Scot Blair, owner of San Diego’s famed Hamilton’s Tavern and other notable beer spots, agrees.  “Big Sky makes really good beer,” explains Blair, who frequently places Big Sky’s beer alongside taps from San Diego’s stalwarts and rising stars. “The beers are well balanced and flavorful this can’t be understated on why they see love in Southern California. Moose Drool is a damn good brown ale and it’s hard pressed to find many accessible beers in that category that are so much better.”

Big Sky's most recognized beer. Photo Credit: Alan McCormick

Big Sky’s most recognized beer. Photo Credit: Alan McCormick

Yet Blair says Big Sky’s success is due to more than the quality of its beer.  “It’s my sense that Bjorn  can connect the human aspect of beer with a dignity and leadership that ties to both business and community and less about fast money making schemes,” says Blair.

“There is an altruism and transparency in what Big Sky does that resonates with me and I think like minded small business owners who not only want great local beers on tap but great beers from around the globe that come from good people that are leaving the same footprint and ideals that you want to or already do foster in your own home.”

A Deliberate Future

Like the methodical, balanced growth Big Sky has exhibited over its twenty one years, Leathers doesn’t see any big changes on the horizon. “We like our footprint, we like being a western brewery, so we’re happy where we are for the foreseeable future,” he says.

The Big Sky Brewing taproom. Photo Credit: Alan McCormick

The Big Sky Brewing taproom. Photo Credit: Alan McCormick

“We’ve been selling somewhere in the 45 to 48 thousand barrel range in the last three to four years, and we don’t have a problem with that. We like longevity and being in the game for a long time and we have a size that we are all comfortable with. We don’t feel any huge need to do anything dramatic to change things up.”

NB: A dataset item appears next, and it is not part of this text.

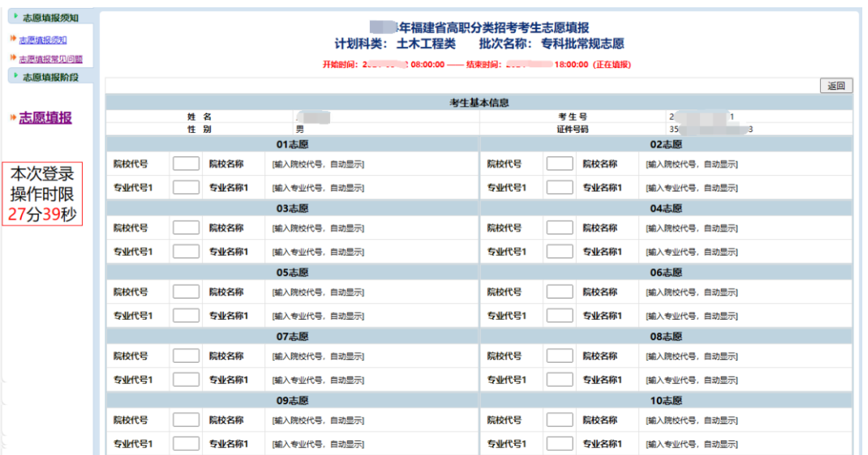The image size is (868, 455).
Task: Click the 专业代号1 input box in 04志愿
Action: pos(559,251)
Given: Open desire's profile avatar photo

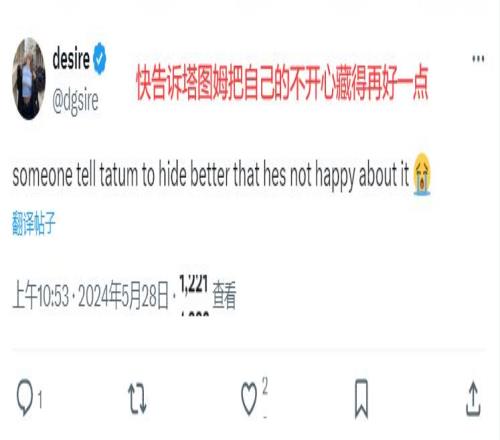Looking at the screenshot, I should coord(29,79).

“We have the privilege of making great beers for folks who enjoy our beer,” says Nabozney. “And I hope that long after we’re all dead that our beer still has relevance and we’re still an independent brewery. A good beer always has relevance at the table.”

Big Sky is throwing a 21st Birthday Party at Caras Park in Missoula on Friday, June 17.  The festivities will include 21 Big Sky beers, including a one-time return of Whistle Pig Red Ale.  Leathers promises it will be fully carbonated.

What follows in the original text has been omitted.